The bill was the product of informal negotiations by leaders from the House and Senate armed services committees trying to speedily wrap the bill up before Congress left for the election recess. The legislation included tables of the original House and Senate earmarks as addendums, but the final earmark totals were listed separately in the bill’s funding table. The haste with which the tables were composed, however, means names of earmarks often differed significantly between funding and disclosure tables (see our complete database ). 

The funding table identifies 603 earmarks worth just under $5 billion, where the House version of the bill contained 539 earmarks worth nearly $10 billion and the Senate 435 worth $5.2 billion. Historically, the conference version of spending and authorization bills generally add the requests together, and the large number of earmarks with both House and Senate sponsors bring the total down. The 2009 bill lists only 23 shared earmarks, however, meaning hundreds of projects were eliminated. Most of these appear to be small items such as military construction projects, but some big-ticket items also fell by the wayside, such as a $2 billion earmark for the C-17 Globemaster sponsored by several members of the House.

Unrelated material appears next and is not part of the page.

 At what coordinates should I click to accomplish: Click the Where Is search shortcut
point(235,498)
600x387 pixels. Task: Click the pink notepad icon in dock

Major earmarks that made the cut include $523 million for the F-22A Raptor, $496 million for two LPD-17 ships and $300 million for a Virginia Class submarine. The table notably disclosed a $247.5 million earmark for a Joint Strike Fighter alternate engine, a program the Senate failed to disclose as an earmark last year.

Staffers told us these “conferees” decided to trim any earmarks they didn’t think would find funding in the appropriations bills, meaning we’re very likely to see these projects in the future.